Devices implanted in the body should be reliable, safe and last for many years – in the case of a child, that means life (Fig. 1). Experience gained from pacemaker technology has proved invaluable, particularly in providing water-tight ceramic or silastic sealing systems for the electronics and cumulative failure rates of as little as 3% at 10 years are quoted by most manufacturers. Many implant programmes round the world have been operating for 15 years and most devices have continued to function without trouble. Implants that do fail can be replaced usually without difficulty and without loss in performance. Most of the important recent advances in implant design relate to speech processing strategies rather than the design of the implantable component.
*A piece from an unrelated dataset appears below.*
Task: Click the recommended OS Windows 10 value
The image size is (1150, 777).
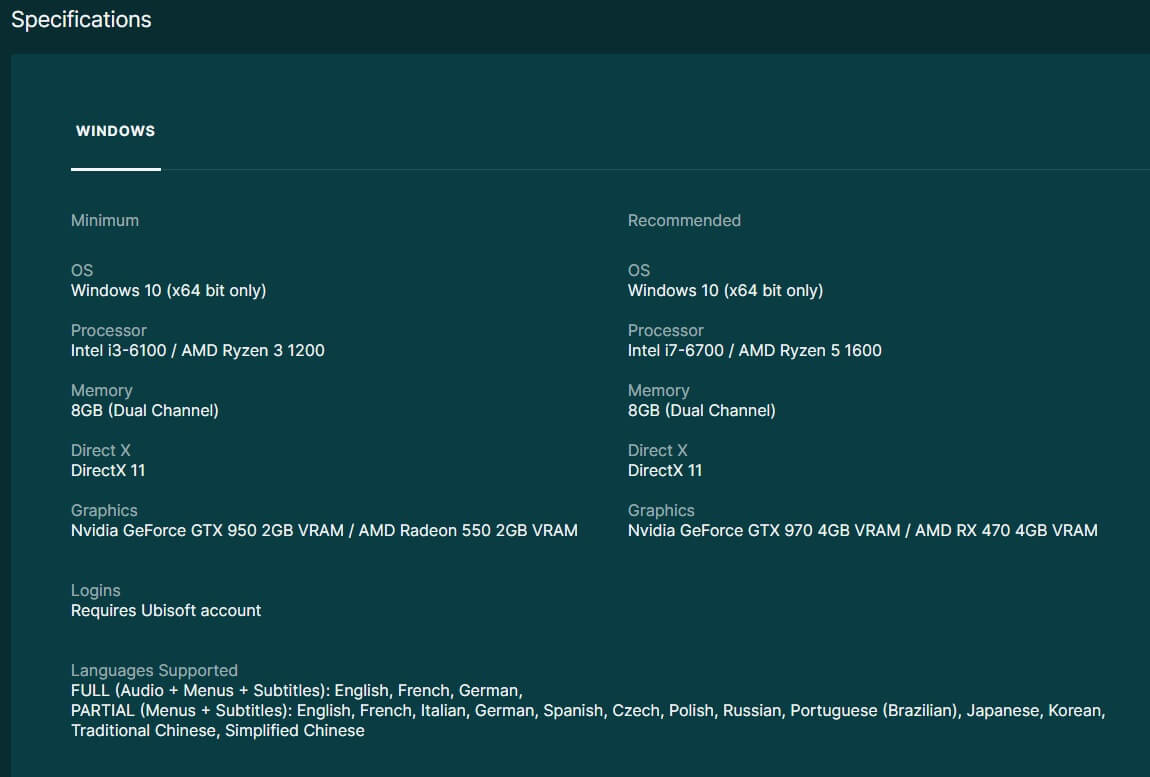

This means that performance with an early implant system can be improved by replacing or modifying the external component, rather than removing and replacing the intracochlear electrode. Advances in electrode design have been somewhat less spectacular. At present, the major manufacturers are pre-occupied with developing so-called ‘modiolus-hugging’ electrodes. As their name suggests, these are designed to lie close to the spiral ganglion and to the residual neural elements within the cochlea that the implant aims to stimulate. Their alleged advantages are more precise stimulus delivery and reduced power consumption. Neither of these claims can, as yet, stand up to close scrutiny, and many surgeons have fears that the new electrodes may traumatize the cochlea.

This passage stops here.